● Отрывок
Эту игру понятиями Платон представлял просто как смешное злоупотребление языком и сам, придумывая софизмы, показывал софистам, насколько легко подражать их искусству играть словами. Но нет ли здесь и второго, более глубокого и серьезного плана? Не вытекает ли отсюда интересная для логики мораль? И, как это ни кажется поначалу странным, такой план здесь определенно есть и такую мораль, несомненно, можно извлечь. Нужно только помнить, что эти и подобные им рассуждения велись очень давно. Так давно, что не было даже намеков на существование особой науки о доказательстве и опровержении, не были открыты ни законы логики, ни сама идея таких законов. Софистические игры и шутки, несерьезность и увертливость в споре, склонность отстаивать самое нелепое положение и с одинаковой легкостью говорить «за» и «против» любого тезиса, словесная эквилибристика, являющаяся вызовом как обычному употреблению языка, так и здравому смыслу, — все это только поверхность, за которой скрывается глубокое и серьезное содержание. Оно не осознавалось ни самими софистами, ни их противниками, включая Платона и Аристотеля, но оно очевидно сейчас.

В софистике угас интерес к вопросу, как устроен мир, но осталась та же мощь абстрагирующей деятельности, какая была у предшествующих философов. И одним из объектов этой деятельности стал язык. В софистических рассуждениях он подвергается всестороннему испытанию, осматривается, ощупывается, переворачивается с ног на голову и т. д.

Это испытание языка действительно напоминает игру, нередко комичную и нелепую для стороннего наблюдателя, но в основе своей подобную играм подрастающих хищников, отрабатывающих в них приемы будущей охоты. В словесных упражнениях, какими были софистические рассуждения, неосознанно отрабатывались первые, конечно, еще неловкие приемы логического анализа языка и мышления. Обычно Аристотеля, создавшего первую последовательную этическую теорию, рисуют как прямого и недвусмысленного противника софистов во всех аспектах. В общем это верно. Однако в отношении логического анализа языка он был прямым продолжателем начатого ими дела. И можно сказать, что, если бы не было Сократа и софистов, не создалось бы почвы для научного подвига создания логики. Софисты придавали исключительное значение человеческому слову и первыми не только подчеркнули, но и показали на деле его силу. Язык, являвшийся до софистов только незаметным стеклом, через которое рассматривается мир, со времени софистов впервые стал непрозрачным. Чтобы сделать его таким, а тем самым превратить его в объект исследования, необходимо было дерзко и грубо обращаться с устоявшимися и инстинктивными правилами его употребления. Превращение языка в серьезный предмет особого анализа, в объект систематического исследования было первым шагом в направлении создания науки логики. В обстановке, когда нет еще связной и принятой большинством исследователей теории, твердой в своем ядре и развитой в деталях, проблемы ставятся во многом в расчете на будущую теорию. И они являются столь же расплывчатыми и неопределенными, как и те теоретические построения и сведения, в рамках которых они возникают.

● Фрагменты строк
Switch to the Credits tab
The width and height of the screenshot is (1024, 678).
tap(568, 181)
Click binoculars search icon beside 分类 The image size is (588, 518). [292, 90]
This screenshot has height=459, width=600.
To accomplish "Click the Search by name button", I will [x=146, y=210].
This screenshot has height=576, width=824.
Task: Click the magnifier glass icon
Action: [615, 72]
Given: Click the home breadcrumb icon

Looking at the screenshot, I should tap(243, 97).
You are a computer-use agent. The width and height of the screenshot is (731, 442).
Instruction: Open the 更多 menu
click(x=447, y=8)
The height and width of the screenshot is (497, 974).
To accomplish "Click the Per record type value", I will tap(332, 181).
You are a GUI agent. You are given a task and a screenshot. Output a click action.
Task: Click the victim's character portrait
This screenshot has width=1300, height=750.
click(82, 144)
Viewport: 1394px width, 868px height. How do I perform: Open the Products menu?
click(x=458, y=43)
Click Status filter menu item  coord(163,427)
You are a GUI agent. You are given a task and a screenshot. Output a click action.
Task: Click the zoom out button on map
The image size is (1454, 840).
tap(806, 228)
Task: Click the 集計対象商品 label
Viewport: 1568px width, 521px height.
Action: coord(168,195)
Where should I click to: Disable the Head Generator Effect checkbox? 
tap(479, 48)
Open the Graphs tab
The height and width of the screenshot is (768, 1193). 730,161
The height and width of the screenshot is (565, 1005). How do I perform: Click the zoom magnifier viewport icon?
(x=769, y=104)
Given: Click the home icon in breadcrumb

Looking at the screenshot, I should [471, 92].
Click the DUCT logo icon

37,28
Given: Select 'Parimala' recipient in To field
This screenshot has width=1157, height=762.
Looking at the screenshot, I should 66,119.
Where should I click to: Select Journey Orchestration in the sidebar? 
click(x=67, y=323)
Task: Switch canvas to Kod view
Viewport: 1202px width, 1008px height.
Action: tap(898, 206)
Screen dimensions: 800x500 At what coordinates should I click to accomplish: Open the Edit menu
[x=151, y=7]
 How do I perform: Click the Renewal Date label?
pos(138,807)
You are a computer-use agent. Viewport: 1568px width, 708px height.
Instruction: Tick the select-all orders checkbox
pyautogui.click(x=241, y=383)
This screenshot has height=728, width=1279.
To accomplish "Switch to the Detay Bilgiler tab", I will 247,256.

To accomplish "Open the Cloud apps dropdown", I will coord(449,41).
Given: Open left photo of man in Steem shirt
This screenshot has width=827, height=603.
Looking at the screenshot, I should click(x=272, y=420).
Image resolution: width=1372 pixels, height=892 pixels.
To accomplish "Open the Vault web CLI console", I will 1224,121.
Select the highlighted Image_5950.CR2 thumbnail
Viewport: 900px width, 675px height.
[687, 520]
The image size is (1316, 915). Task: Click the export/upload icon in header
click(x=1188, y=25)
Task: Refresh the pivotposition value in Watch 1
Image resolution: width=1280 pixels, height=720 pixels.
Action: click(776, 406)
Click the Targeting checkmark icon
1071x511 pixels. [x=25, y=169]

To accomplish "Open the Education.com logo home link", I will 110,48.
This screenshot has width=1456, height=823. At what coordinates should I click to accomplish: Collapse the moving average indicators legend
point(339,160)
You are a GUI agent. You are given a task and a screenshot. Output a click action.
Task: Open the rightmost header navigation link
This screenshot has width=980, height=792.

● Описание задания
Что, согласно отрывку о софистах, стало одним из объектов абстрагирующей деятельности в софистике? Строки представляют собой самостоятельный материал.

● Ответ
Одним из объектов этой деятельности стал язык.